» WORK TO BE COMPLETED
Write the records out once more, exactly as they are given.

» RECORD SET
------------
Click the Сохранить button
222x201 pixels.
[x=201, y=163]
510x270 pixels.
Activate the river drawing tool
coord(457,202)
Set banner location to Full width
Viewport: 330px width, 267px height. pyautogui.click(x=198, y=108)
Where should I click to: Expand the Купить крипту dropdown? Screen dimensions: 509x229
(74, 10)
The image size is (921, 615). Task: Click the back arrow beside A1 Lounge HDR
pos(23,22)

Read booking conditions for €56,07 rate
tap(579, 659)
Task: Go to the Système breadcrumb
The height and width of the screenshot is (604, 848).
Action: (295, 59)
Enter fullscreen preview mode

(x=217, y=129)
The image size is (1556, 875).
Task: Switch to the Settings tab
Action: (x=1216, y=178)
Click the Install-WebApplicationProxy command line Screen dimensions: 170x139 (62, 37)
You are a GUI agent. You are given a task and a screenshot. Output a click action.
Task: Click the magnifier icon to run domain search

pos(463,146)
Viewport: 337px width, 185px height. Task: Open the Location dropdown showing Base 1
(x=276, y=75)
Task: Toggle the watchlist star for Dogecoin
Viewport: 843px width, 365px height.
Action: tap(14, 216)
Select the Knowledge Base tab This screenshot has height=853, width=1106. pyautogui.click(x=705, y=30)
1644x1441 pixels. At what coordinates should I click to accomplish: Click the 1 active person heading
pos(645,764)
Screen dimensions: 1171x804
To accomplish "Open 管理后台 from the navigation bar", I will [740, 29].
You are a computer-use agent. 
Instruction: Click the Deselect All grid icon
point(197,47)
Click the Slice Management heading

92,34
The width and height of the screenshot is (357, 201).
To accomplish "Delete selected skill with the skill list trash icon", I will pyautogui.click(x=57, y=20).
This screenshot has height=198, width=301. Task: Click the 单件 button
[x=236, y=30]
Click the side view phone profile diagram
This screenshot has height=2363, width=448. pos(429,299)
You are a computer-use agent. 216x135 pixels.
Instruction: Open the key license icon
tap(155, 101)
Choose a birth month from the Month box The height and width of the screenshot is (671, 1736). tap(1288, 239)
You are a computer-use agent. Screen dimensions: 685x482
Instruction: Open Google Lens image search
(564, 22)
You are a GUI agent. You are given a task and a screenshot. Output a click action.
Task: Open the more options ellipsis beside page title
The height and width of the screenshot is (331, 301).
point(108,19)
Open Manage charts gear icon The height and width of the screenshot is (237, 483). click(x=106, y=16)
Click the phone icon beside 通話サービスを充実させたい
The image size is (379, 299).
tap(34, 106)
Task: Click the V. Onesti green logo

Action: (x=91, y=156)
------------
» RESULT
Click the Сохранить button
222x201 pixels.
[x=201, y=163]
510x270 pixels.
Activate the river drawing tool
coord(457,202)
Set banner location to Full width
Viewport: 330px width, 267px height. pyautogui.click(x=198, y=108)
Where should I click to: Expand the Купить крипту dropdown? Screen dimensions: 509x229
(74, 10)
The image size is (921, 615). Task: Click the back arrow beside A1 Lounge HDR
pos(23,22)

Read booking conditions for €56,07 rate
tap(579, 659)
Task: Go to the Système breadcrumb
The height and width of the screenshot is (604, 848).
Action: (295, 59)
Enter fullscreen preview mode

(x=217, y=129)
The image size is (1556, 875).
Task: Switch to the Settings tab
Action: (x=1216, y=178)
Click the Install-WebApplicationProxy command line Screen dimensions: 170x139 (62, 37)
You are a GUI agent. You are given a task and a screenshot. Output a click action.
Task: Click the magnifier icon to run domain search

pos(463,146)
Viewport: 337px width, 185px height. Task: Open the Location dropdown showing Base 1
(x=276, y=75)
Task: Toggle the watchlist star for Dogecoin
Viewport: 843px width, 365px height.
Action: tap(14, 216)
Select the Knowledge Base tab This screenshot has height=853, width=1106. pyautogui.click(x=705, y=30)
1644x1441 pixels. At what coordinates should I click to accomplish: Click the 1 active person heading
pos(645,764)
Screen dimensions: 1171x804
To accomplish "Open 管理后台 from the navigation bar", I will [740, 29].
You are a computer-use agent. 
Instruction: Click the Deselect All grid icon
point(197,47)
Click the Slice Management heading

92,34
The width and height of the screenshot is (357, 201).
To accomplish "Delete selected skill with the skill list trash icon", I will pyautogui.click(x=57, y=20).
This screenshot has height=198, width=301. Task: Click the 单件 button
[x=236, y=30]
Click the side view phone profile diagram
This screenshot has height=2363, width=448. pos(429,299)
You are a computer-use agent. 216x135 pixels.
Instruction: Open the key license icon
tap(155, 101)
Choose a birth month from the Month box The height and width of the screenshot is (671, 1736). tap(1288, 239)
You are a computer-use agent. Screen dimensions: 685x482
Instruction: Open Google Lens image search
(564, 22)
You are a GUI agent. You are given a task and a screenshot. Output a click action.
Task: Open the more options ellipsis beside page title
The height and width of the screenshot is (331, 301).
point(108,19)
Open Manage charts gear icon The height and width of the screenshot is (237, 483). click(x=106, y=16)
Click the phone icon beside 通話サービスを充実させたい
The image size is (379, 299).
tap(34, 106)
Task: Click the V. Onesti green logo

Action: (x=91, y=156)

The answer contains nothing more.